LLM Training & Efficiency Breakthroughs
Key Questions
What efficiency gains does Orthrus hybrid AR-diffusion provide?
It achieves up to 7.8x faster parallel decoding by combining autoregressive and diffusion approaches. This improves inference speed for large language models.
How does Muon optimizer compare to Adam according to recent analysis?
Muon outperforms Adam due to better handling of curvature, with advantages amplified by data imbalance. The work offers a curvature-based perspective on optimizer performance.
What is CPPO and its benefit for LLM RL?
CPPO introduces position-weighted token-level trust regions for reinforcement learning in LLMs. It enables smarter, more targeted policy updates during training.
What does DiffusionGemma offer for generation speed?
The 26B MoE model from Google AI uses text diffusion to achieve up to 4x faster generation. It provides an open model alternative for efficient inference.
How does End-to-End Context Compression perform at scale?
It achieves a 1:16 compression ratio with adaptive expansion while preserving performance.

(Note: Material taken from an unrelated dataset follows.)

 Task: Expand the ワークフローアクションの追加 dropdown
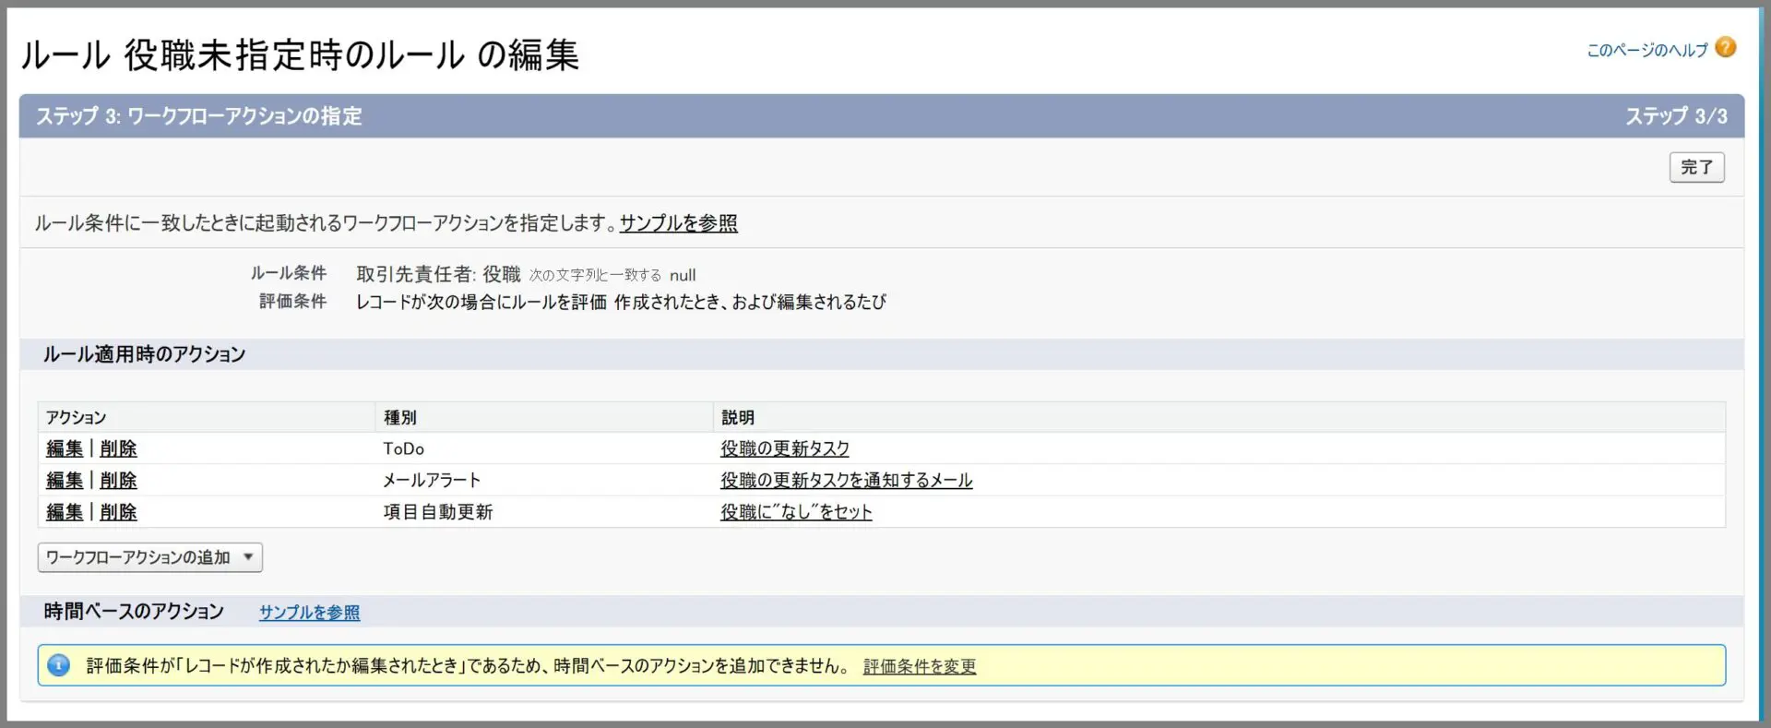click(x=150, y=557)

The method reduces context length requirements for large models.
What does the paper on finding optimal tokenizers suggest?

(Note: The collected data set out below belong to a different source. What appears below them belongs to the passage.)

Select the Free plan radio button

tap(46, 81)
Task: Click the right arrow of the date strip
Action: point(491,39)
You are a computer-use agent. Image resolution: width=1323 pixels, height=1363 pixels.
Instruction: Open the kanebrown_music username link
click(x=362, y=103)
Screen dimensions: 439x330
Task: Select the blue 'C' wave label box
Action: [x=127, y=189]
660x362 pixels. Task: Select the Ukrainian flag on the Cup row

It challenges assumptions about fixed tokenization, indicating potential efficiency improvements through better tokenizer selection. Results show impacts on model performance and training.
What is DELM and its cost reduction benefit?
DELM enables decentralized LLMs with shared context, reducing costs by up to 50%. It supports collaborative inference across distributed systems.
How does OPRD improve on-policy distillation?
OPRD addresses sampling variance and black-box teacher issues via representation-level distillation. It delivers 1.44x faster training and 54% less memory usage.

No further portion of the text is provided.